Nothing but the lines from the one containing "Open Puntos de Venta in sidebar" through the last line of the material should appear in the answer, transcribed exactly, pictures excluded.

** Opening Supplied records block **

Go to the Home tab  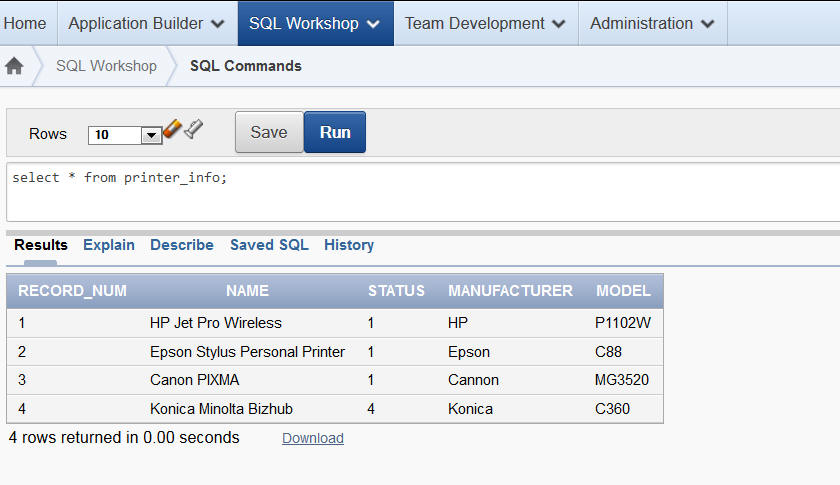pyautogui.click(x=25, y=23)
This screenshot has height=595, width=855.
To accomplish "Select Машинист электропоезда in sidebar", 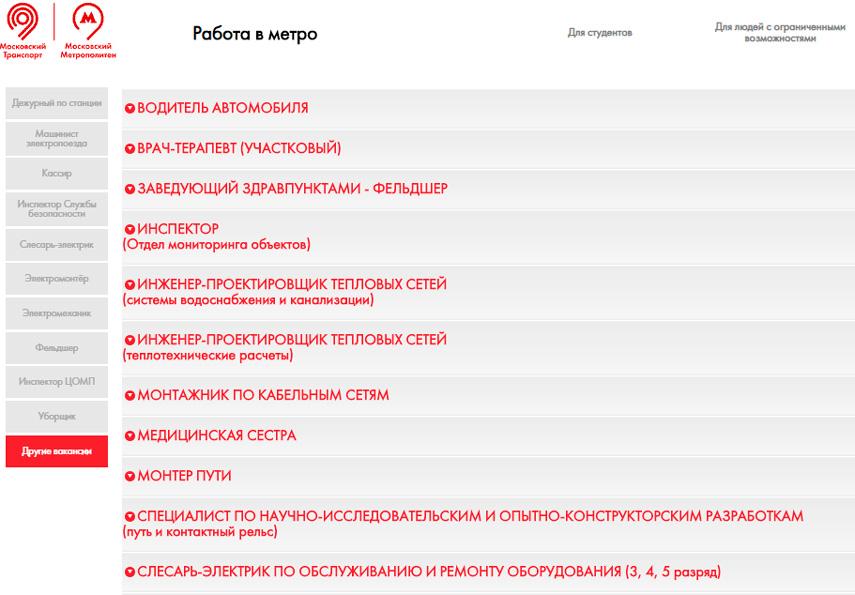I will coord(57,138).
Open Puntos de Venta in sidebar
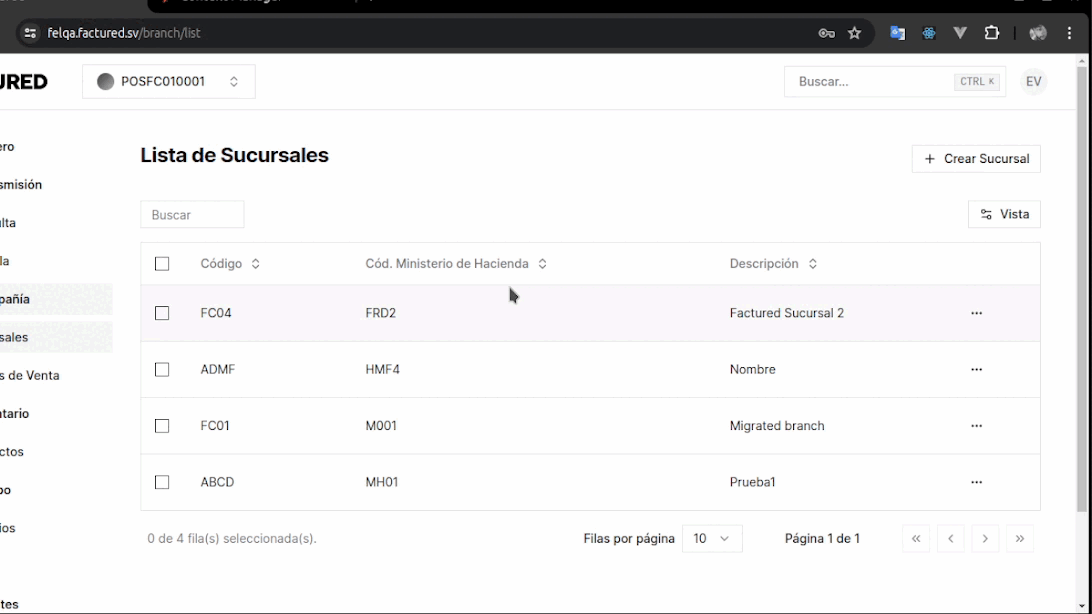1092x614 pixels. tap(30, 375)
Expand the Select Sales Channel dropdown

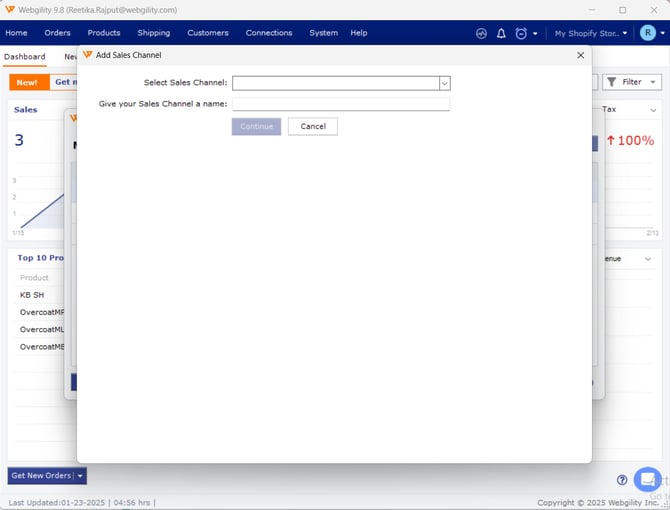(444, 84)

** Closing Supplied records block **

- **Exercise solution**:
Open Puntos de Venta in sidebar
1092x614 pixels. tap(30, 375)
Expand the Select Sales Channel dropdown

(444, 84)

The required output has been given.